[[ RECORDS SUPPLIED open ]]
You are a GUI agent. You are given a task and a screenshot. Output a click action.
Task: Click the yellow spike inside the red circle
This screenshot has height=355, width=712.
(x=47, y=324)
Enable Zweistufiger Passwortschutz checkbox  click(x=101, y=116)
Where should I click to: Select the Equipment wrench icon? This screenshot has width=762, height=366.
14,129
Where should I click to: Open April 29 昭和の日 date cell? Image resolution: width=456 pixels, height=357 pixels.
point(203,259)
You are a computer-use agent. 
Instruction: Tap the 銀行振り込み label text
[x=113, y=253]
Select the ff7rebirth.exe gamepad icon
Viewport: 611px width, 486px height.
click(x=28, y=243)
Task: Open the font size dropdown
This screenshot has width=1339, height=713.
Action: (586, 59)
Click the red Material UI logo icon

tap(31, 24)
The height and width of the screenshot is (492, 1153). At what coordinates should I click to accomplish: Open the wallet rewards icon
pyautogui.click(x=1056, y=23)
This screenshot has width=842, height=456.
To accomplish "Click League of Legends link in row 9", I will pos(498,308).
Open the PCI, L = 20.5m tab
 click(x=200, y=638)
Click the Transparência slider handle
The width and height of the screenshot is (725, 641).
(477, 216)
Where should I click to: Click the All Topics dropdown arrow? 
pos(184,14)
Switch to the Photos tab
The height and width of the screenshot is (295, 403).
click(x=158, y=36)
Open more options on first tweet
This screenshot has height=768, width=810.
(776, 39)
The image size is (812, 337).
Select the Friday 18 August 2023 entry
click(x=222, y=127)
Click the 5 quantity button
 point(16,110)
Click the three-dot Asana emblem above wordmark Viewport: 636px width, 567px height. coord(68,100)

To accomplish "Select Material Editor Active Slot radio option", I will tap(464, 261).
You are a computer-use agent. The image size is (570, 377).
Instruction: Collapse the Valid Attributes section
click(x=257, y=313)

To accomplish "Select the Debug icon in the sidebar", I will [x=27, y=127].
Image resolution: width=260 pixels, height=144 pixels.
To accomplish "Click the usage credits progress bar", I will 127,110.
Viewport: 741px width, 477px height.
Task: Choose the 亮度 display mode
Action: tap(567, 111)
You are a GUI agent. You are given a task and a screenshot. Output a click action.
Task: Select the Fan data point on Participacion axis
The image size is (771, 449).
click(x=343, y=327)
[[ RECORDS SUPPLIED closed ]]
Retype every entry word for word.

You are a GUI agent. You are given a task and a screenshot. Output a click action.
Task: Click the yellow spike inside the red circle
This screenshot has height=355, width=712.
(x=47, y=324)
Enable Zweistufiger Passwortschutz checkbox  click(x=101, y=116)
Where should I click to: Select the Equipment wrench icon? This screenshot has width=762, height=366.
14,129
Where should I click to: Open April 29 昭和の日 date cell? Image resolution: width=456 pixels, height=357 pixels.
point(203,259)
You are a computer-use agent. 
Instruction: Tap the 銀行振り込み label text
[x=113, y=253]
Select the ff7rebirth.exe gamepad icon
Viewport: 611px width, 486px height.
click(x=28, y=243)
Task: Open the font size dropdown
This screenshot has width=1339, height=713.
Action: (586, 59)
Click the red Material UI logo icon

tap(31, 24)
The height and width of the screenshot is (492, 1153). At what coordinates should I click to accomplish: Open the wallet rewards icon
pyautogui.click(x=1056, y=23)
This screenshot has width=842, height=456.
To accomplish "Click League of Legends link in row 9", I will pos(498,308).
Open the PCI, L = 20.5m tab
 click(x=200, y=638)
Click the Transparência slider handle
The width and height of the screenshot is (725, 641).
(477, 216)
Where should I click to: Click the All Topics dropdown arrow? 
pos(184,14)
Switch to the Photos tab
The height and width of the screenshot is (295, 403).
click(x=158, y=36)
Open more options on first tweet
This screenshot has height=768, width=810.
(776, 39)
The image size is (812, 337).
Select the Friday 18 August 2023 entry
click(x=222, y=127)
Click the 5 quantity button
 point(16,110)
Click the three-dot Asana emblem above wordmark Viewport: 636px width, 567px height. coord(68,100)

To accomplish "Select Material Editor Active Slot radio option", I will tap(464, 261).
You are a computer-use agent. The image size is (570, 377).
Instruction: Collapse the Valid Attributes section
click(x=257, y=313)

To accomplish "Select the Debug icon in the sidebar", I will [x=27, y=127].
Image resolution: width=260 pixels, height=144 pixels.
To accomplish "Click the usage credits progress bar", I will 127,110.
Viewport: 741px width, 477px height.
Task: Choose the 亮度 display mode
Action: tap(567, 111)
You are a GUI agent. You are given a task and a screenshot. Output a click action.
Task: Select the Fan data point on Participacion axis
The image size is (771, 449).
click(x=343, y=327)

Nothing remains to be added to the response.